EU Military could end up costing British tax payers millions

Published Nov 21, 2016

Mike_Hookem.jpgAn EU military could end up costing British tax payers millions of pounds despite the historic vote to leave the EU, a senior UKIP MEP has warned.

Reports being voted on next week in the European Parliament demand up to half a billion pounds per year for one area of the EU Defence Union alone, with €90 million for 'preparatory action on EU defence research' starting in 2017.

The timeline of progress in the development of the EU Military, which British officials have long denied would happen despite evidence to the contrary, would mean the UK could not only contribute financially but could be legally drawn into it as the government will not have tabled a vote on Brexit as demanded by the high court let alone invoked Article 50 by the time the EU strategy kicks into action.

"The EU sees a military structure as necessary, particularly as it continues its dangerous and unnecessary provocation of Russia," warned UKIP Defence spokesman Mike Hookem MEP.

"These plans include reform of the EU battlegroups concept, aiming at the establishment of permanent units which would be independent of any lead nation and subject to systematic joint training and an EU-wide system for the coordination of the rapid movement of defence forces' personnel, equipment and supplies."

The UK currently has its own rapid deployment brigades called PEPS or 'Priming Equipment Packs; which includes all the scales, support and spares that that unit would require and which would be delivered to it when it is warned for operations. However, insiders have warned that the two battalions earmarked for this role, 16 Air Assault Brigade and 3 Commando Brigade, cannot actually deploy at the same time.

The document also calls for EU-NATO projects on communications and response including at sea, on migration, cyber security and defence as well as on exercises and bolstering defences in the 'buffer states' between the EU and Russia.

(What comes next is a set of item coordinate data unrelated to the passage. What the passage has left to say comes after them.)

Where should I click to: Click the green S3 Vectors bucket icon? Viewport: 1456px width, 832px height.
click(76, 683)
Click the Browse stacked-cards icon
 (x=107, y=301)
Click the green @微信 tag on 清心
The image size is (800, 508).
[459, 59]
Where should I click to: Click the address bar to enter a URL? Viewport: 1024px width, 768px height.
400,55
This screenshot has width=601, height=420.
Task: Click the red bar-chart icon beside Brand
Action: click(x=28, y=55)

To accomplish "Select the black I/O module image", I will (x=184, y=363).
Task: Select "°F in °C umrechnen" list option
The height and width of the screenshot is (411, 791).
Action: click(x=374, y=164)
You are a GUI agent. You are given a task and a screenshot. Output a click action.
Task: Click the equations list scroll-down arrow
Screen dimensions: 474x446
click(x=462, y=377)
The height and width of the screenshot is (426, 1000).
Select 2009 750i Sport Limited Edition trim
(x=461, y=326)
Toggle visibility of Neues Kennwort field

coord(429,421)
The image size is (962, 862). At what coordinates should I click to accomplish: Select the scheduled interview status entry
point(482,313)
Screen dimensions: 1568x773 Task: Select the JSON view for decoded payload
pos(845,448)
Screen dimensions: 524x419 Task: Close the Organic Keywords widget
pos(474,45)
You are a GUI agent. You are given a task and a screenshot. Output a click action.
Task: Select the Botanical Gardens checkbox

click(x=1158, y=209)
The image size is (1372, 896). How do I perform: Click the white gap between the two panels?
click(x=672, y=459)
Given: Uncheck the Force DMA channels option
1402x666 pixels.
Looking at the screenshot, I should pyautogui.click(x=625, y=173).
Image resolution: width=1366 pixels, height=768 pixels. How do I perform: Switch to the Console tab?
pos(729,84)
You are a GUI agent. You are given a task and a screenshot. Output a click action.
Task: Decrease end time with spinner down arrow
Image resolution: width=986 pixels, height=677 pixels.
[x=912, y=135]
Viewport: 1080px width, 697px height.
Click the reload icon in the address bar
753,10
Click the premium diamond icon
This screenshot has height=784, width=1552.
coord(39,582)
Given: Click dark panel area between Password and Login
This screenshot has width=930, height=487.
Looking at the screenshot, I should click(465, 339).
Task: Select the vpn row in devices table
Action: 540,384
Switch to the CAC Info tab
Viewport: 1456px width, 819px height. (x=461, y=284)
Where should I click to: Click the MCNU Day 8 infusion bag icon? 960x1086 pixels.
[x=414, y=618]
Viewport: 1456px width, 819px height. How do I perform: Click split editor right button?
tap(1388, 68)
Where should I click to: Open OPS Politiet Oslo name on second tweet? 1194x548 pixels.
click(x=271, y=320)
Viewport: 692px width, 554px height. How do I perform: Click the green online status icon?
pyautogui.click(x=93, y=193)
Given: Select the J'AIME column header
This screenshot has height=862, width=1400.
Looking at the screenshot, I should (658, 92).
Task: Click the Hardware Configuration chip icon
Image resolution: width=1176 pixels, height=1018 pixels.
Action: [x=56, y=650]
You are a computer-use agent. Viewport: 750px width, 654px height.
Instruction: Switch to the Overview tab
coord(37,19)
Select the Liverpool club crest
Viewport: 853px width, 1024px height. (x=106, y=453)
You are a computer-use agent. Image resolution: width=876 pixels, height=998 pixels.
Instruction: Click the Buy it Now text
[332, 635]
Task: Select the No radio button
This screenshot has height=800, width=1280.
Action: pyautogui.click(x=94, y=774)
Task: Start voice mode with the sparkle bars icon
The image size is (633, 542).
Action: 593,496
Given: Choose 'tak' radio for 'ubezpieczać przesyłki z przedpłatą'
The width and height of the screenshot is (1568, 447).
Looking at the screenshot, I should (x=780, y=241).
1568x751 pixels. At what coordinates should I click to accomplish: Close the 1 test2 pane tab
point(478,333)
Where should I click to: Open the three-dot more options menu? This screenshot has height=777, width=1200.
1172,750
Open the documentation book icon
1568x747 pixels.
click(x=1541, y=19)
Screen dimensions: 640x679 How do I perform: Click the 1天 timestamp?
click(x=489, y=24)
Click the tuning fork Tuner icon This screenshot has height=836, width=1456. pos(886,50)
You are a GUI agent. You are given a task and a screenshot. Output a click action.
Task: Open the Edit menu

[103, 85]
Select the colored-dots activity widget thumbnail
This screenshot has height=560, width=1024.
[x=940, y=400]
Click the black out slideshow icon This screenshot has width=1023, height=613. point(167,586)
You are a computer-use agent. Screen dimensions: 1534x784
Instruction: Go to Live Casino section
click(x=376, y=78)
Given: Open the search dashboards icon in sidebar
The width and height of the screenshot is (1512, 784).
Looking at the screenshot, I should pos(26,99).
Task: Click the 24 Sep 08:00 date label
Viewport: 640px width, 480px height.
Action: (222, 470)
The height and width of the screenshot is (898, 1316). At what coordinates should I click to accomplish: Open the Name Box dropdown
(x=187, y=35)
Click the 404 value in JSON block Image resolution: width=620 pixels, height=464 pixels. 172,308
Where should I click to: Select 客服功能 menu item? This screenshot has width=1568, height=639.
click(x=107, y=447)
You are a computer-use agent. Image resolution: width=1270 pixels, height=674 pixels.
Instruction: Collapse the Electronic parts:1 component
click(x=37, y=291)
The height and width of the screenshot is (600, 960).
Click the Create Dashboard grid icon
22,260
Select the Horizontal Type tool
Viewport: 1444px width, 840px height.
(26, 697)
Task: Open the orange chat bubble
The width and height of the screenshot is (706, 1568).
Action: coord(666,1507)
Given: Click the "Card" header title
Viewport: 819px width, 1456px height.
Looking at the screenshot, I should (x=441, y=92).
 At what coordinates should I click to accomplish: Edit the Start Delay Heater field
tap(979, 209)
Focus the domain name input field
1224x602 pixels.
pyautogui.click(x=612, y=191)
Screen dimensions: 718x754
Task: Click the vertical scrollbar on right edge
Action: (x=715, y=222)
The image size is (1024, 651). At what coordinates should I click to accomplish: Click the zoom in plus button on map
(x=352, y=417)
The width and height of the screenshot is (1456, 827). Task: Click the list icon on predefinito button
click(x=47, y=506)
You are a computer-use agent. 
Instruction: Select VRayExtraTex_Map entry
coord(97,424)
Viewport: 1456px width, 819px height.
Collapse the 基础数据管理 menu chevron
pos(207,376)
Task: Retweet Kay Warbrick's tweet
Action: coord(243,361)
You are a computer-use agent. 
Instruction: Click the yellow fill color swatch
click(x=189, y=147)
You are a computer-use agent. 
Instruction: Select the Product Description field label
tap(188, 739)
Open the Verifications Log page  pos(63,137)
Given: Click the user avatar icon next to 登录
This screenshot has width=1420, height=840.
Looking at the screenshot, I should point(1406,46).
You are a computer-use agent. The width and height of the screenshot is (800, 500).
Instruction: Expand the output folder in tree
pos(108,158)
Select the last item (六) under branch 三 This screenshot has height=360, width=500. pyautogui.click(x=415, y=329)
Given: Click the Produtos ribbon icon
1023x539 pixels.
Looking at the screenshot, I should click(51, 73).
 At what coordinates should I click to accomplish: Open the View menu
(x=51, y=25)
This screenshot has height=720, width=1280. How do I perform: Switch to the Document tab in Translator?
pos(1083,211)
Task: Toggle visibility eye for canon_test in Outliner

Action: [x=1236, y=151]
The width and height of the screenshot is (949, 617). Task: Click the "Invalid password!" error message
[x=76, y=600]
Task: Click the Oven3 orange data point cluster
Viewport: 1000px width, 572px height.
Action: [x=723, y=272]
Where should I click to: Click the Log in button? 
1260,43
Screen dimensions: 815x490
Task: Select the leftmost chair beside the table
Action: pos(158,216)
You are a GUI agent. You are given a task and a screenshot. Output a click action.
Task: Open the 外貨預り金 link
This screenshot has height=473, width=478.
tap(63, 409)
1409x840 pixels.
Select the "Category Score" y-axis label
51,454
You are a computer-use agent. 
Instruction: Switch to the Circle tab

It raises the question of whether NATO countries could be called to defend EU countries which are not part of the EU.

"It is another demonstration of why the UK needs to detach itself from the EU and the direction in which it is heading and instead properly fund its Armed Forces and rebuild its relationship with the US whilst ending this unnecessary provocation of Russia which has not neglected its military and has vastly superior fire and man power to us," the former soldier said.

Mr Hookem also warned that the EU Defence Union would have its own trade union meaning soldiers could go on strike and hold governments and the EU to ransom.

Service Personnel in the UK Armed Forces are forbidden by the Queen's Regulations from joining a union or going on strike: regulations by which every serviceman and woman is bound.

UKIP Defence Spokesman and former soldier Mike Hookem said the proposal "could threaten Britain's military readiness if it were to be dragged along in an EU Military by a political establishment trying its hardest to ignore the result of the EU referendum and leave the EU.

"There are clear security reasons why members of the Armed Forces are subject to different rules from those in civilian life: rules which were compensated for previously by governments who took the welfare of its troops and this country seriously with work and fiscal benefits.

"It is not in the country's national interests for soldiers, sailors or airmen to be able to lay down arms and ignore the chain of command because of a union decision," he said.

"I have been on exercises with Danish troops who stopped working at 1700hrs. Military life does not work like that and war does not fit into a 9-5 schedule. It also means that often UK and US personnel have to do the bulk of the work in international organiations like SHAPE and NATO.

"If there were an EU Military with a strong trade union we could see situations which terrorists could easily take advantage of, particularly if they were based on a French style trade union system which has often brought countries to a standstill and created havoc as we all saw in Calais in the last few months."